_DATA TO USE_.
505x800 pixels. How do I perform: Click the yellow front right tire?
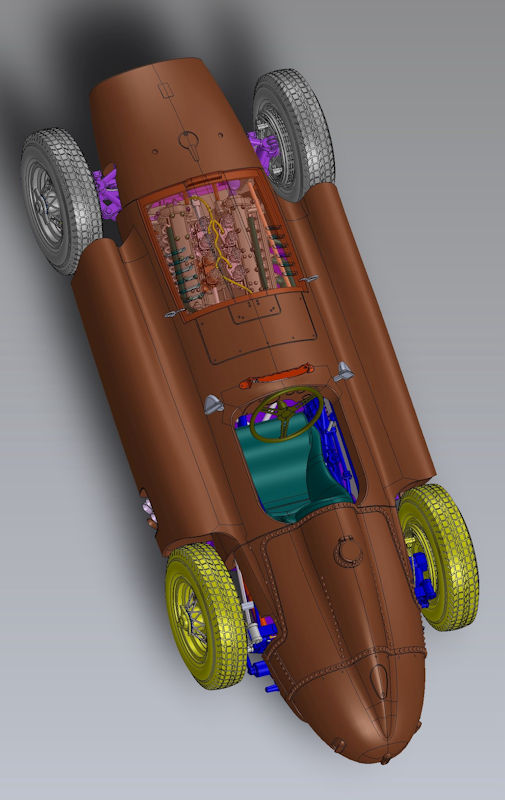(x=438, y=557)
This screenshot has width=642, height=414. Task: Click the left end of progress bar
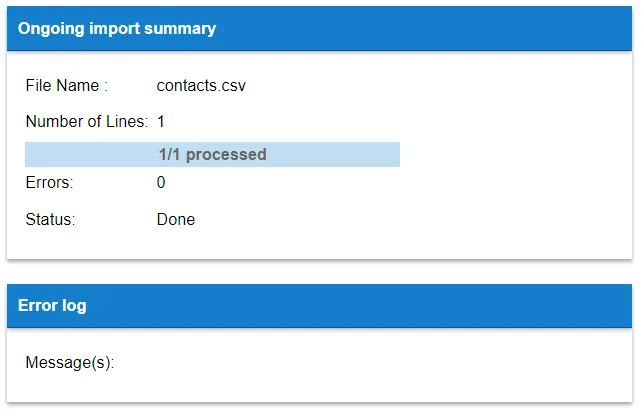click(31, 154)
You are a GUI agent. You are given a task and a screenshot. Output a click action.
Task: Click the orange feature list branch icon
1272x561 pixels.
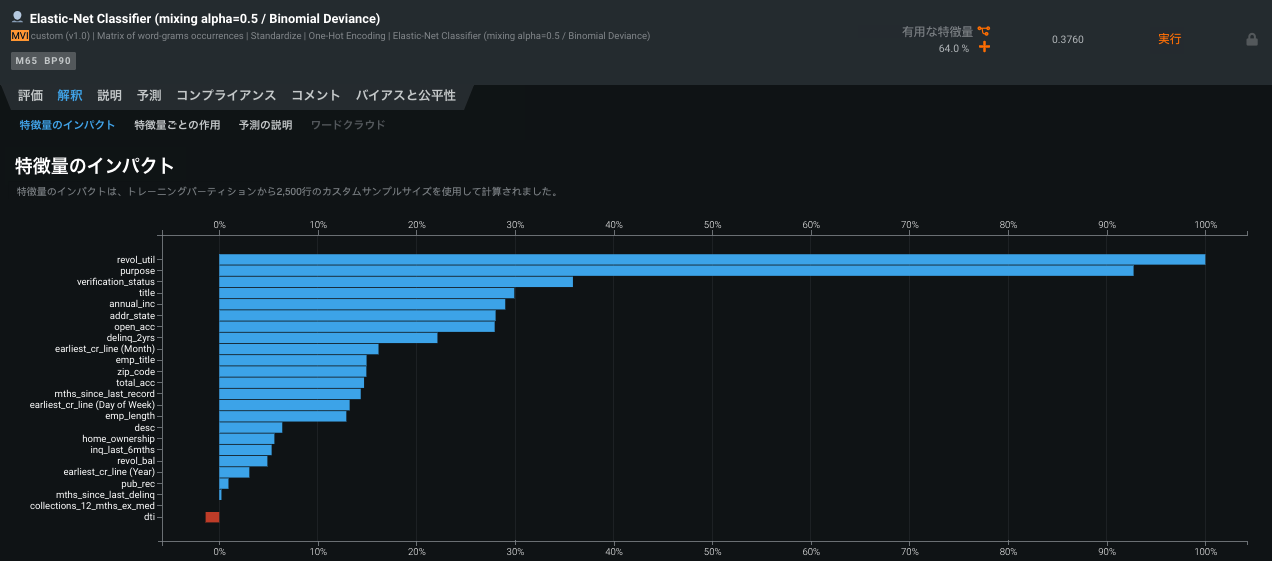[984, 31]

_WHAT YOU WILL DO_.
The answer must be an exact copy of the entries, with the pictures omitted.

_RESULT_.
505x800 pixels. How do I perform: Click the yellow front right tire?
(x=438, y=557)
This screenshot has width=642, height=414. Task: Click the left end of progress bar
click(31, 154)
You are a GUI agent. You are given a task and a screenshot. Output a click action.
Task: Click the orange feature list branch icon
1272x561 pixels.
[984, 31]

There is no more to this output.